Start the output with the opening line of the listing below and continue, reproducing each line exactly, up to and including the line that contains "Task: Click the 10%".

-- MATERIAL PROVIDED --
-- Opening Marker --

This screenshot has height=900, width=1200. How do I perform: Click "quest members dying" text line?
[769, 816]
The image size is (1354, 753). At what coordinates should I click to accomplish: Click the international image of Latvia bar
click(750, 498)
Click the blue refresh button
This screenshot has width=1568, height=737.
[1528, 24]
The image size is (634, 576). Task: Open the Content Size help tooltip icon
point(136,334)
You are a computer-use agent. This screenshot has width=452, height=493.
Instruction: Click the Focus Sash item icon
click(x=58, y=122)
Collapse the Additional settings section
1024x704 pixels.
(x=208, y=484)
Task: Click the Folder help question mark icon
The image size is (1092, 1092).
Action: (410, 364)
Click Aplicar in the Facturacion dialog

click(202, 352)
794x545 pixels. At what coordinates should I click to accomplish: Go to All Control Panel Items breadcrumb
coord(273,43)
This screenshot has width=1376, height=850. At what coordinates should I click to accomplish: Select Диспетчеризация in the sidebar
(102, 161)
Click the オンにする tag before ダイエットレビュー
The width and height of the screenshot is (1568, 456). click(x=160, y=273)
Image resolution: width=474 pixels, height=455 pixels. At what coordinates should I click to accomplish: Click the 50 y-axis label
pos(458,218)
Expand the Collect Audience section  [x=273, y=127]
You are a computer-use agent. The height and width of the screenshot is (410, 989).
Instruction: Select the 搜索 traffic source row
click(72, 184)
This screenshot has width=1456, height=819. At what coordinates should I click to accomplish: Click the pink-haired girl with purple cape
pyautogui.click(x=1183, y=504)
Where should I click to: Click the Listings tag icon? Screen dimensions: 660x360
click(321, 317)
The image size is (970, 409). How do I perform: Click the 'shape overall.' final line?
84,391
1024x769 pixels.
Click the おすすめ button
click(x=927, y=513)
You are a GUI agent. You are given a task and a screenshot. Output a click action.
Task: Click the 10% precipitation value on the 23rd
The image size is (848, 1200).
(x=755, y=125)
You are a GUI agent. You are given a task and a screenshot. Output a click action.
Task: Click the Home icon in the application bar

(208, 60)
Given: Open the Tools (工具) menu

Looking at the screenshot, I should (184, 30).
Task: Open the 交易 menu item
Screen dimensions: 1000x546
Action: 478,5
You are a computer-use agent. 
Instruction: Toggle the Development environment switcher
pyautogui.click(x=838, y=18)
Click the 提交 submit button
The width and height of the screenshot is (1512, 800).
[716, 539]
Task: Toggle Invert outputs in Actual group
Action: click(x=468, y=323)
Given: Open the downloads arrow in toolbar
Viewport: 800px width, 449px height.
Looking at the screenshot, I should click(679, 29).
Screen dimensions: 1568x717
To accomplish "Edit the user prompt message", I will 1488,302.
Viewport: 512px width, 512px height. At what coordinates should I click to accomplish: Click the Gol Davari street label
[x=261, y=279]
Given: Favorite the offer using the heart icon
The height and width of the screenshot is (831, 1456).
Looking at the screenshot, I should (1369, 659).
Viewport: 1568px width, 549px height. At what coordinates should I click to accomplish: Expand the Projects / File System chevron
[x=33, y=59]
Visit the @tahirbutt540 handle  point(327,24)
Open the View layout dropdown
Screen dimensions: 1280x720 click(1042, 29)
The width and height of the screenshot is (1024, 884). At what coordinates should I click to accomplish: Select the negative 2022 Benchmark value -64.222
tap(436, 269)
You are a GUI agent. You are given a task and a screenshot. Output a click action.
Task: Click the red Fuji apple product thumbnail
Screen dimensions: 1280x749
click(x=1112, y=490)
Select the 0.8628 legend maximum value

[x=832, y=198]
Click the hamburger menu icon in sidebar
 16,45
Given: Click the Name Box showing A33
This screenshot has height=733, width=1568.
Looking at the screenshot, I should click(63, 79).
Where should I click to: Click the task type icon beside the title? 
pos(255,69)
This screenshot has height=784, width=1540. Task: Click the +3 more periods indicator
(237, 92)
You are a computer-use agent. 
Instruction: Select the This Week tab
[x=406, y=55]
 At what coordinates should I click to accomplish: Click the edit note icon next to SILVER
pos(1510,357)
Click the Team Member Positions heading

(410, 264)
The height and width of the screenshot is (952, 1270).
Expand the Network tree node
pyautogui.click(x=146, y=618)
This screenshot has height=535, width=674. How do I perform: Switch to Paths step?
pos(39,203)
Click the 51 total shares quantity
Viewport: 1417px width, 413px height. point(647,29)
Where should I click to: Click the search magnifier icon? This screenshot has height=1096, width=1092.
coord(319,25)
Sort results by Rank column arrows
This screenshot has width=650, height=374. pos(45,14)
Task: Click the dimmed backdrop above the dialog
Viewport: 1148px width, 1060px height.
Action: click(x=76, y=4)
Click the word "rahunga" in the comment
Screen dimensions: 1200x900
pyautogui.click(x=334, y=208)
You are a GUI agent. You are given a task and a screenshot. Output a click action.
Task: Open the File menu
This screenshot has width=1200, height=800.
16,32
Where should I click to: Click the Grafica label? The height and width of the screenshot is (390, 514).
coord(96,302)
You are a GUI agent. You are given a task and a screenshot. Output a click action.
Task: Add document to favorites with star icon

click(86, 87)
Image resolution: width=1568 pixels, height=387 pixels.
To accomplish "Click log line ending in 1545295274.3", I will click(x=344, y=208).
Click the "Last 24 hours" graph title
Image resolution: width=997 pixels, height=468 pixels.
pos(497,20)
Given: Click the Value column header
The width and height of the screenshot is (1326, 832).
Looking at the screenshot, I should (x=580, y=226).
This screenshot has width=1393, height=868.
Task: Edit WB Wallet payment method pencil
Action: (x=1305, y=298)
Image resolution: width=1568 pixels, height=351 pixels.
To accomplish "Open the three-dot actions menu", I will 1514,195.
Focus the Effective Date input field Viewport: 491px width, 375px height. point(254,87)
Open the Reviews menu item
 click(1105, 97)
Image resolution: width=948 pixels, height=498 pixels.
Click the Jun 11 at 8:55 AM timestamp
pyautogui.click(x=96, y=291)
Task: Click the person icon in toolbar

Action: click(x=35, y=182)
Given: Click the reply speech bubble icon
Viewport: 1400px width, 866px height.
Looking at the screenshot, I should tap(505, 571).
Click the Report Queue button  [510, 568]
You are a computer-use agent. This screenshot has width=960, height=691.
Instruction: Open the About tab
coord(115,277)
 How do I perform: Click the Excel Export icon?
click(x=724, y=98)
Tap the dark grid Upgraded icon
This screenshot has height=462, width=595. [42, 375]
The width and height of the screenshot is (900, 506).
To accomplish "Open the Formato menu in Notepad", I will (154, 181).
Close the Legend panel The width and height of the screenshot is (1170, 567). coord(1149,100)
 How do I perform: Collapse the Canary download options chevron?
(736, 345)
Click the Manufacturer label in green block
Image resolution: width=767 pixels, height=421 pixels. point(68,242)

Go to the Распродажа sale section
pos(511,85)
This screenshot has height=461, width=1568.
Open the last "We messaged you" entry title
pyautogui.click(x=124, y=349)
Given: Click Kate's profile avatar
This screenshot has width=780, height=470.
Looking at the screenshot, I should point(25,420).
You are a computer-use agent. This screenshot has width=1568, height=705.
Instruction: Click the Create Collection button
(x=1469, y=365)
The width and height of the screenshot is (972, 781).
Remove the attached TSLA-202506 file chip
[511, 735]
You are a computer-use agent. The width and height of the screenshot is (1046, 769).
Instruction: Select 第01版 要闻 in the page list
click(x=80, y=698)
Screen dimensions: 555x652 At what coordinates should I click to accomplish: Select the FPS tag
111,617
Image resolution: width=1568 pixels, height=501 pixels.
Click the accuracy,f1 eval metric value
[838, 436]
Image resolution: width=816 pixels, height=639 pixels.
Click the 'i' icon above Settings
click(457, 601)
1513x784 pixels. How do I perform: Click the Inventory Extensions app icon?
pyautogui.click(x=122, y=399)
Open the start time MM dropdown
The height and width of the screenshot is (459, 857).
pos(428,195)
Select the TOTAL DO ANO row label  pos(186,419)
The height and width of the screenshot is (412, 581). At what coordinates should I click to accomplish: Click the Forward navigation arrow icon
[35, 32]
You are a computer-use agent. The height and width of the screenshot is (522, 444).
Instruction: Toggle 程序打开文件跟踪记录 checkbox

-- Closing Marker --

-- TASK RESPONSE --
This screenshot has height=900, width=1200. How do I perform: Click "quest members dying" text line?
[769, 816]
The image size is (1354, 753). At what coordinates should I click to accomplish: Click the international image of Latvia bar
click(750, 498)
Click the blue refresh button
This screenshot has width=1568, height=737.
[1528, 24]
The image size is (634, 576). Task: Open the Content Size help tooltip icon
point(136,334)
You are a computer-use agent. This screenshot has width=452, height=493.
Instruction: Click the Focus Sash item icon
click(x=58, y=122)
Collapse the Additional settings section
1024x704 pixels.
(x=208, y=484)
Task: Click the Folder help question mark icon
The image size is (1092, 1092).
Action: (410, 364)
Click Aplicar in the Facturacion dialog

click(202, 352)
794x545 pixels. At what coordinates should I click to accomplish: Go to All Control Panel Items breadcrumb
coord(273,43)
This screenshot has width=1376, height=850. At what coordinates should I click to accomplish: Select Диспетчеризация in the sidebar
(102, 161)
Click the オンにする tag before ダイエットレビュー
The width and height of the screenshot is (1568, 456). click(x=160, y=273)
Image resolution: width=474 pixels, height=455 pixels. At what coordinates should I click to accomplish: Click the 50 y-axis label
pos(458,218)
Expand the Collect Audience section  [x=273, y=127]
You are a computer-use agent. The height and width of the screenshot is (410, 989).
Instruction: Select the 搜索 traffic source row
click(72, 184)
This screenshot has width=1456, height=819. At what coordinates should I click to accomplish: Click the pink-haired girl with purple cape
pyautogui.click(x=1183, y=504)
Where should I click to: Click the Listings tag icon? Screen dimensions: 660x360
click(321, 317)
The image size is (970, 409). How do I perform: Click the 'shape overall.' final line?
84,391
1024x769 pixels.
Click the おすすめ button
click(x=927, y=513)
You are a GUI agent. You are given a task and a screenshot. Output a click action.
Task: Click the 10% precipitation value on the 23rd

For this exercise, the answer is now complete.